What is required> Gather every line in the records below that contains the word "computer".

##############################

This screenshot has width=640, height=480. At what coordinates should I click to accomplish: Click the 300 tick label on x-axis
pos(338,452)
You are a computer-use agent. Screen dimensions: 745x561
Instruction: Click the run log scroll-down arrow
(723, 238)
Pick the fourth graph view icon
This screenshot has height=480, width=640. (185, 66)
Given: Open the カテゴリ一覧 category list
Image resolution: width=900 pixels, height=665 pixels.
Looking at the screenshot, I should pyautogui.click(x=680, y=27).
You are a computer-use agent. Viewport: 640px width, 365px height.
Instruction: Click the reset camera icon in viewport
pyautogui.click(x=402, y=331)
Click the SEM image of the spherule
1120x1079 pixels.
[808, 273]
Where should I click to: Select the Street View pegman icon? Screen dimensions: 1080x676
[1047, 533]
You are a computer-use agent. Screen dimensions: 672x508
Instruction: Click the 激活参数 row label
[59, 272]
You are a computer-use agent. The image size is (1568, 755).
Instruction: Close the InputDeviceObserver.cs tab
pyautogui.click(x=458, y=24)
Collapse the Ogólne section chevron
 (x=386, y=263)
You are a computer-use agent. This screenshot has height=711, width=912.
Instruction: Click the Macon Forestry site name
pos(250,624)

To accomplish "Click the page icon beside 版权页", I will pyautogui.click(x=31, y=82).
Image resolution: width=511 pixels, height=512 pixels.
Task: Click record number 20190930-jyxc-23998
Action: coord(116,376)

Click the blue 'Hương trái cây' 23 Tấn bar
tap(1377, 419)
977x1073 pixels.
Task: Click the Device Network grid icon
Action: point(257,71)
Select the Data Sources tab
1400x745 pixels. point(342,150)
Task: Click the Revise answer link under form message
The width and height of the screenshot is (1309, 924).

##############################

Solution to this task>
You are a computer-use agent. Screen dimensions: 745x561
You are a computer-use agent. Viewport: 640px width, 365px height.
You are a computer-use agent. Screen dimensions: 672x508
You are a computer-use agent. The image size is (1568, 755).
You are a computer-use agent. This screenshot has height=711, width=912.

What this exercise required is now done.